─── GIVEN RECORDS ───

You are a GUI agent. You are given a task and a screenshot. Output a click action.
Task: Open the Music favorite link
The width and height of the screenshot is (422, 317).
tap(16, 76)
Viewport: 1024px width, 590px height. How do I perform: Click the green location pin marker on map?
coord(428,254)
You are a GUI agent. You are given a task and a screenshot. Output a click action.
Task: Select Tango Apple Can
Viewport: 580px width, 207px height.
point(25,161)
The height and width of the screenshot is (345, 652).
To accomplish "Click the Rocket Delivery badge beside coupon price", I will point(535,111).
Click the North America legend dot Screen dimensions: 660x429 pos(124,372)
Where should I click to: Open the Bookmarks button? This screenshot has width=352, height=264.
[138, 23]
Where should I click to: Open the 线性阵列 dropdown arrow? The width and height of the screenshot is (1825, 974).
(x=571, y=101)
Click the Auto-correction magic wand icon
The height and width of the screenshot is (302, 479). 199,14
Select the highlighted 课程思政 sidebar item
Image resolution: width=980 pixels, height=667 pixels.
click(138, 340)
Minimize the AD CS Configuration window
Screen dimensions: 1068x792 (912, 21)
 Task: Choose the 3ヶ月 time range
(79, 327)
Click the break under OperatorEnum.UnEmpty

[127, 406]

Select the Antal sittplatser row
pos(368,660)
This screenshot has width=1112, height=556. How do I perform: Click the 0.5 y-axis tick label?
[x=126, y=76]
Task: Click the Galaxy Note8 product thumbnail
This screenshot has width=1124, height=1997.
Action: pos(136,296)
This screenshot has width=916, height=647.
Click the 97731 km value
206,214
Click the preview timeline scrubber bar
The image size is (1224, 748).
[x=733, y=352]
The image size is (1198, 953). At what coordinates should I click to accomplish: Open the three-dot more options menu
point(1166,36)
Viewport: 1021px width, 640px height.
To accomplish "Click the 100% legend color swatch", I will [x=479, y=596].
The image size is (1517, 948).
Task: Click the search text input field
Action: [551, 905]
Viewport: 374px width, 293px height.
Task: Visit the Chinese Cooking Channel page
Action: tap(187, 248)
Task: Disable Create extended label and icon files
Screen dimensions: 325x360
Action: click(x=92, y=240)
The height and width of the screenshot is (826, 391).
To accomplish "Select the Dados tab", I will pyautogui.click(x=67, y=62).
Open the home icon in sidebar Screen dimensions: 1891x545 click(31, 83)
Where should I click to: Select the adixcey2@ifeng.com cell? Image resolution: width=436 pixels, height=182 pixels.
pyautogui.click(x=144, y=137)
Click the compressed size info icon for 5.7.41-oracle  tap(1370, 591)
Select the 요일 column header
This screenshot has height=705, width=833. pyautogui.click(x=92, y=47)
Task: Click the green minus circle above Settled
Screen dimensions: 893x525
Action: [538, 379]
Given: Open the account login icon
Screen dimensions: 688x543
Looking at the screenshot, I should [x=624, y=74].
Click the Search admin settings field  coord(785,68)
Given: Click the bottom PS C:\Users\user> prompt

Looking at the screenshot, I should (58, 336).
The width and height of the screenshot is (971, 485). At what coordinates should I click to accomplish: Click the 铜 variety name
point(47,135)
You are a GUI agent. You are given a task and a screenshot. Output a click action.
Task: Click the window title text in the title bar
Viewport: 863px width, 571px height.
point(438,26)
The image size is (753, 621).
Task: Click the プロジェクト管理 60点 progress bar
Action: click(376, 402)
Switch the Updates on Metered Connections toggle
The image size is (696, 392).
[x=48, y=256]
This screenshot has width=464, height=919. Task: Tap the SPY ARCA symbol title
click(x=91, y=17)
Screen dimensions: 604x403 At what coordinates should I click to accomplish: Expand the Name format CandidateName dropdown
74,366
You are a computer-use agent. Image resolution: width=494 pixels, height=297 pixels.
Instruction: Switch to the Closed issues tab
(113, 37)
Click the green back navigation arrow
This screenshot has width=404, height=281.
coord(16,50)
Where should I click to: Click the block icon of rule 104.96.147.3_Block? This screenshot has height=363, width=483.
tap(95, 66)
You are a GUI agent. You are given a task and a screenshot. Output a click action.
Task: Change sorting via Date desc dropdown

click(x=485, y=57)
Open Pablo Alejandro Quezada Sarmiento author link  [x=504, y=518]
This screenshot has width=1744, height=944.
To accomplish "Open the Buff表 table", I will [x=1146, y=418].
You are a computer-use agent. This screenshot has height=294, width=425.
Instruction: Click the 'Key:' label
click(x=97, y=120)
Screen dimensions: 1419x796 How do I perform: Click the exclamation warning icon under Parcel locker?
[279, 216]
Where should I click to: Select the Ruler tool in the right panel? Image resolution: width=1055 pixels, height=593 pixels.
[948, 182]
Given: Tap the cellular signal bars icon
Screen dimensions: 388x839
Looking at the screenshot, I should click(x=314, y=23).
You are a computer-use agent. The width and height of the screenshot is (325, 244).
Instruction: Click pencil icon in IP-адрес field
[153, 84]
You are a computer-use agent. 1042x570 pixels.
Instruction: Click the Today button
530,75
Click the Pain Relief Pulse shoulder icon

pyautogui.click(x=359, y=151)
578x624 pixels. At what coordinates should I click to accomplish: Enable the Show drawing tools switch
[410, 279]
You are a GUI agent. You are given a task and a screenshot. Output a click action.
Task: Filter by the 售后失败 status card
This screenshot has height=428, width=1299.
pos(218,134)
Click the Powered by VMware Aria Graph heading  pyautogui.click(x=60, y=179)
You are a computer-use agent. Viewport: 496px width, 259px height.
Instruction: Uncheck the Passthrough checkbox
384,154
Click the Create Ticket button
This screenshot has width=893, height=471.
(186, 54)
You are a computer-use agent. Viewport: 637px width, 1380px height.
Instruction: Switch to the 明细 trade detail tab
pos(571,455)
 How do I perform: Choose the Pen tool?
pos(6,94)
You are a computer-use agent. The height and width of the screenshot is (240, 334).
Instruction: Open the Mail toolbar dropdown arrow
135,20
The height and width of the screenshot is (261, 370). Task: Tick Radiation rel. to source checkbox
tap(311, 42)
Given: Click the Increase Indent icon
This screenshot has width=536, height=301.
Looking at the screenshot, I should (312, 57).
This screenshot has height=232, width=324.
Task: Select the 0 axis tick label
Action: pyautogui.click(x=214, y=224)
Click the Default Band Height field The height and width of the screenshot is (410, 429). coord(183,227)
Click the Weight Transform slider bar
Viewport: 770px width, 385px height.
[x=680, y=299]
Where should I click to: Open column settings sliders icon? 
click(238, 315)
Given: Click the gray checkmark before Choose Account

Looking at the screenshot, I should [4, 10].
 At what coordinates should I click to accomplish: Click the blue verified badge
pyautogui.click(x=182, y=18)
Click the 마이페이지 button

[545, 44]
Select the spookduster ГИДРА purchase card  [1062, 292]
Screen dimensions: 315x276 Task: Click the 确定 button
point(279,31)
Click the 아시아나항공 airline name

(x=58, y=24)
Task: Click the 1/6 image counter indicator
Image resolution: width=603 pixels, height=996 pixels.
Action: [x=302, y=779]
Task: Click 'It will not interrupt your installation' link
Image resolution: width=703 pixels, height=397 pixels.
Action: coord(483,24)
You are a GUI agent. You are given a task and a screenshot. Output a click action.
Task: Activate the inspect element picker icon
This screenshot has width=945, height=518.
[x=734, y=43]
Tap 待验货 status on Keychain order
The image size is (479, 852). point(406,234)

───

→ SET TASK: Repeat every entry above word for word, changing nothing and leaving nothing out.

→ FINAL RESULT:
You are a GUI agent. You are given a task and a screenshot. Output a click action.
Task: Open the Music favorite link
The width and height of the screenshot is (422, 317).
tap(16, 76)
Viewport: 1024px width, 590px height. How do I perform: Click the green location pin marker on map?
coord(428,254)
You are a GUI agent. You are given a task and a screenshot. Output a click action.
Task: Select Tango Apple Can
Viewport: 580px width, 207px height.
point(25,161)
The height and width of the screenshot is (345, 652).
To accomplish "Click the Rocket Delivery badge beside coupon price", I will point(535,111).
Click the North America legend dot Screen dimensions: 660x429 pos(124,372)
Where should I click to: Open the Bookmarks button? This screenshot has width=352, height=264.
[138, 23]
Where should I click to: Open the 线性阵列 dropdown arrow? The width and height of the screenshot is (1825, 974).
(x=571, y=101)
Click the Auto-correction magic wand icon
The height and width of the screenshot is (302, 479). 199,14
Select the highlighted 课程思政 sidebar item
Image resolution: width=980 pixels, height=667 pixels.
click(138, 340)
Minimize the AD CS Configuration window
Screen dimensions: 1068x792 (912, 21)
 Task: Choose the 3ヶ月 time range
(79, 327)
Click the break under OperatorEnum.UnEmpty

[127, 406]

Select the Antal sittplatser row
pos(368,660)
This screenshot has width=1112, height=556. How do I perform: Click the 0.5 y-axis tick label?
[x=126, y=76]
Task: Click the Galaxy Note8 product thumbnail
This screenshot has width=1124, height=1997.
Action: pos(136,296)
This screenshot has width=916, height=647.
Click the 97731 km value
206,214
Click the preview timeline scrubber bar
The image size is (1224, 748).
[x=733, y=352]
The image size is (1198, 953). At what coordinates should I click to accomplish: Open the three-dot more options menu
point(1166,36)
Viewport: 1021px width, 640px height.
To accomplish "Click the 100% legend color swatch", I will [x=479, y=596].
The image size is (1517, 948).
Task: Click the search text input field
Action: [551, 905]
Viewport: 374px width, 293px height.
Task: Visit the Chinese Cooking Channel page
Action: tap(187, 248)
Task: Disable Create extended label and icon files
Screen dimensions: 325x360
Action: click(x=92, y=240)
The height and width of the screenshot is (826, 391).
To accomplish "Select the Dados tab", I will pyautogui.click(x=67, y=62).
Open the home icon in sidebar Screen dimensions: 1891x545 click(31, 83)
Where should I click to: Select the adixcey2@ifeng.com cell? Image resolution: width=436 pixels, height=182 pixels.
pyautogui.click(x=144, y=137)
Click the compressed size info icon for 5.7.41-oracle  tap(1370, 591)
Select the 요일 column header
This screenshot has height=705, width=833. pyautogui.click(x=92, y=47)
Task: Click the green minus circle above Settled
Screen dimensions: 893x525
Action: [538, 379]
Given: Open the account login icon
Screen dimensions: 688x543
Looking at the screenshot, I should [x=624, y=74].
Click the Search admin settings field  coord(785,68)
Given: Click the bottom PS C:\Users\user> prompt

Looking at the screenshot, I should (58, 336).
The width and height of the screenshot is (971, 485). At what coordinates should I click to accomplish: Click the 铜 variety name
point(47,135)
You are a GUI agent. You are given a task and a screenshot. Output a click action.
Task: Click the window title text in the title bar
Viewport: 863px width, 571px height.
point(438,26)
The image size is (753, 621).
Task: Click the プロジェクト管理 60点 progress bar
Action: click(376, 402)
Switch the Updates on Metered Connections toggle
The image size is (696, 392).
[x=48, y=256]
This screenshot has width=464, height=919. Task: Tap the SPY ARCA symbol title
click(x=91, y=17)
Screen dimensions: 604x403 At what coordinates should I click to accomplish: Expand the Name format CandidateName dropdown
74,366
You are a computer-use agent. Image resolution: width=494 pixels, height=297 pixels.
Instruction: Switch to the Closed issues tab
(113, 37)
Click the green back navigation arrow
This screenshot has width=404, height=281.
coord(16,50)
Where should I click to: Click the block icon of rule 104.96.147.3_Block? This screenshot has height=363, width=483.
tap(95, 66)
You are a GUI agent. You are given a task and a screenshot. Output a click action.
Task: Change sorting via Date desc dropdown

click(x=485, y=57)
Open Pablo Alejandro Quezada Sarmiento author link  [x=504, y=518]
This screenshot has width=1744, height=944.
To accomplish "Open the Buff表 table", I will [x=1146, y=418].
You are a computer-use agent. This screenshot has height=294, width=425.
Instruction: Click the 'Key:' label
click(x=97, y=120)
Screen dimensions: 1419x796 How do I perform: Click the exclamation warning icon under Parcel locker?
[279, 216]
Where should I click to: Select the Ruler tool in the right panel? Image resolution: width=1055 pixels, height=593 pixels.
[948, 182]
Given: Tap the cellular signal bars icon
Screen dimensions: 388x839
Looking at the screenshot, I should click(x=314, y=23).
You are a computer-use agent. The width and height of the screenshot is (325, 244).
Instruction: Click pencil icon in IP-адрес field
[153, 84]
You are a computer-use agent. 1042x570 pixels.
Instruction: Click the Today button
530,75
Click the Pain Relief Pulse shoulder icon

pyautogui.click(x=359, y=151)
578x624 pixels. At what coordinates should I click to accomplish: Enable the Show drawing tools switch
[410, 279]
You are a GUI agent. You are given a task and a screenshot. Output a click action.
Task: Filter by the 售后失败 status card
This screenshot has height=428, width=1299.
pos(218,134)
Click the Powered by VMware Aria Graph heading  pyautogui.click(x=60, y=179)
You are a computer-use agent. Viewport: 496px width, 259px height.
Instruction: Uncheck the Passthrough checkbox
384,154
Click the Create Ticket button
This screenshot has width=893, height=471.
(186, 54)
You are a computer-use agent. Viewport: 637px width, 1380px height.
Instruction: Switch to the 明细 trade detail tab
pos(571,455)
 How do I perform: Choose the Pen tool?
pos(6,94)
You are a computer-use agent. The height and width of the screenshot is (240, 334).
Instruction: Open the Mail toolbar dropdown arrow
135,20
The height and width of the screenshot is (261, 370). Task: Tick Radiation rel. to source checkbox
tap(311, 42)
Given: Click the Increase Indent icon
This screenshot has width=536, height=301.
Looking at the screenshot, I should (312, 57).
This screenshot has height=232, width=324.
Task: Select the 0 axis tick label
Action: pyautogui.click(x=214, y=224)
Click the Default Band Height field The height and width of the screenshot is (410, 429). coord(183,227)
Click the Weight Transform slider bar
Viewport: 770px width, 385px height.
[x=680, y=299]
Where should I click to: Open column settings sliders icon? 
click(238, 315)
Given: Click the gray checkmark before Choose Account

Looking at the screenshot, I should [4, 10].
 At what coordinates should I click to accomplish: Click the blue verified badge
pyautogui.click(x=182, y=18)
Click the 마이페이지 button

[545, 44]
Select the spookduster ГИДРА purchase card  [1062, 292]
Screen dimensions: 315x276 Task: Click the 确定 button
point(279,31)
Click the 아시아나항공 airline name

(x=58, y=24)
Task: Click the 1/6 image counter indicator
Image resolution: width=603 pixels, height=996 pixels.
Action: [x=302, y=779]
Task: Click 'It will not interrupt your installation' link
Image resolution: width=703 pixels, height=397 pixels.
Action: coord(483,24)
You are a GUI agent. You are given a task and a screenshot. Output a click action.
Task: Activate the inspect element picker icon
This screenshot has width=945, height=518.
[x=734, y=43]
Tap 待验货 status on Keychain order
The image size is (479, 852). point(406,234)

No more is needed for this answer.